Он вспомнил свою юность омского гимназиста, юнкера военного училища выпуска 1916 года, и радость, с которой он, накануне Февральской революции, ушёл на германскую, и подумал, что как только он попал на нечётный путь сибирской магистрали, то был обречен попасть сюда, на вот этот виадук.
"Ровесник века – юнкер Сорокин! Обносился!"

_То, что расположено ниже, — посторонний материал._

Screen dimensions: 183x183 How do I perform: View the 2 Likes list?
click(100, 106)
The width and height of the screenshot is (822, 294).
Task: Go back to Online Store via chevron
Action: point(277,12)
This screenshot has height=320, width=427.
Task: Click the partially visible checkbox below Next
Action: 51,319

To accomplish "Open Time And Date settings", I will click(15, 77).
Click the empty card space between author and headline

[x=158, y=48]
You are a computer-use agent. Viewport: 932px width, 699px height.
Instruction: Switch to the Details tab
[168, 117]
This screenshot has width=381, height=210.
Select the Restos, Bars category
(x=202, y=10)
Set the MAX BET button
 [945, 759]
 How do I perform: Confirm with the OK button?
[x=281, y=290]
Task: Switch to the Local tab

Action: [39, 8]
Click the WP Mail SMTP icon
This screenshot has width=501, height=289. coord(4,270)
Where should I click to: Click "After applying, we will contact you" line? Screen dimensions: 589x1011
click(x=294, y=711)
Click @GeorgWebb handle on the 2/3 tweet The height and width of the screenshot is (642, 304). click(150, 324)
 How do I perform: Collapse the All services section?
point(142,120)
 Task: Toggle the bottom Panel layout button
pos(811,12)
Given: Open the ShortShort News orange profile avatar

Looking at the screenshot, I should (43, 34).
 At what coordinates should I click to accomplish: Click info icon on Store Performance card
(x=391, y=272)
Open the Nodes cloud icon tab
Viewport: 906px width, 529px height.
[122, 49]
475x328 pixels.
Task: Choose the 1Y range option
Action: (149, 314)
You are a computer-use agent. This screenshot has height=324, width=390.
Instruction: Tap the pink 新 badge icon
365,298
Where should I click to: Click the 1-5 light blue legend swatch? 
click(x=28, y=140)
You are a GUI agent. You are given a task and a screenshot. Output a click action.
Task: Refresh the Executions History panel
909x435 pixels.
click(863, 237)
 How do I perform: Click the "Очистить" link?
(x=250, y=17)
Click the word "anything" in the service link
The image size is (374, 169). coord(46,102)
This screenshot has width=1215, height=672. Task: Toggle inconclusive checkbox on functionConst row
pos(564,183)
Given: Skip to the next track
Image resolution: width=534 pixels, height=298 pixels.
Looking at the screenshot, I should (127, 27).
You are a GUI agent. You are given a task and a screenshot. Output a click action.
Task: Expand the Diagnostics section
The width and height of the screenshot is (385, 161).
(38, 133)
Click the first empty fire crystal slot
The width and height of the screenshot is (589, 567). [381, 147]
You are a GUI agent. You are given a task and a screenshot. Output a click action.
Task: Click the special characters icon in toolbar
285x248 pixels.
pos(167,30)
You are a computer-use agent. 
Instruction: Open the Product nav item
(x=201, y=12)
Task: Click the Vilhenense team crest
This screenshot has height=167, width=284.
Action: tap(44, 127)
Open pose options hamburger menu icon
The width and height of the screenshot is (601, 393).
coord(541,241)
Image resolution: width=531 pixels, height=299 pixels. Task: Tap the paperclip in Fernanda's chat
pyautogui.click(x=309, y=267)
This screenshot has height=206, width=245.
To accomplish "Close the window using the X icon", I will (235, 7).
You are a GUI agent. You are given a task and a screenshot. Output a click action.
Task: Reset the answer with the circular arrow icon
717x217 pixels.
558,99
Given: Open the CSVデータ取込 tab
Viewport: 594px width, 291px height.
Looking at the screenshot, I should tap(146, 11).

Он взял шляпу в руки, провёл рукой по солёному следу на ленте и бросил её на сиденье.
Мимо окна мелькали люди, дома и железнодорожные пути квжд.
"Разве об этом думал я, сын видного омского конституционного демократа Капитона Сорокина? Разве об этом думали они, когда бежали из Омска, а во главе их бежал Колчак? Разве за то они боролись, чтобы в Щегловской тайге получить шальной снаряд и сгинуть в снегах?.." Он получил известие о нелепой смерти родителей и деда уже около Иркутска, когда стало ясно, что белые не смогут переформироваться и создать оборонительный рубеж, который красные не смогли бы преодолеть: "И где бы я был, если бы не попал в эшелон к Адельбергу?"
Потом был Ледовый поход через Байкал, потом ранение, когда прорывали "читинскую пробку", потом долгое сидение в эшелонах, когда китайцы решали судьбу каппелевцев, потом красный пинок во Владивостоке. И вот она – Маньчжурия.
Сорокин снова взял шляпу. "Сколько ж она мне служит? Лет семь? Ровно столько, сколько я не пью? Зря я с ней так!"
Машина въехала в Фуцзядянь.
"Неужели всё снова кончится?" – думал Михаил Капитонович. Он покосился на мелькавшие дома: Фуцзядянь приютил его дважды, до того, как он попал в русскую группу генерала Нечаева, и после. Оба раза в качестве "ночлежника".
"Как я это выдержал? – Он мотнул головой, отбрасывая мысли: – Главный смысл жизни – это сама жизнь! А потому – вовремя мне попались и атаман, и Дора!"
Ещё минут пятнадцать машина продиралась через заставленные китайскими повозками улицы Фуцзядяня. Не доезжая пересечения Наньсиньдао и Четырнадцатой, Сорокин вышел: "Не надо, чтобы шофер видел, куда я иду!" Он расплатился и к известному дому пошёл пешком.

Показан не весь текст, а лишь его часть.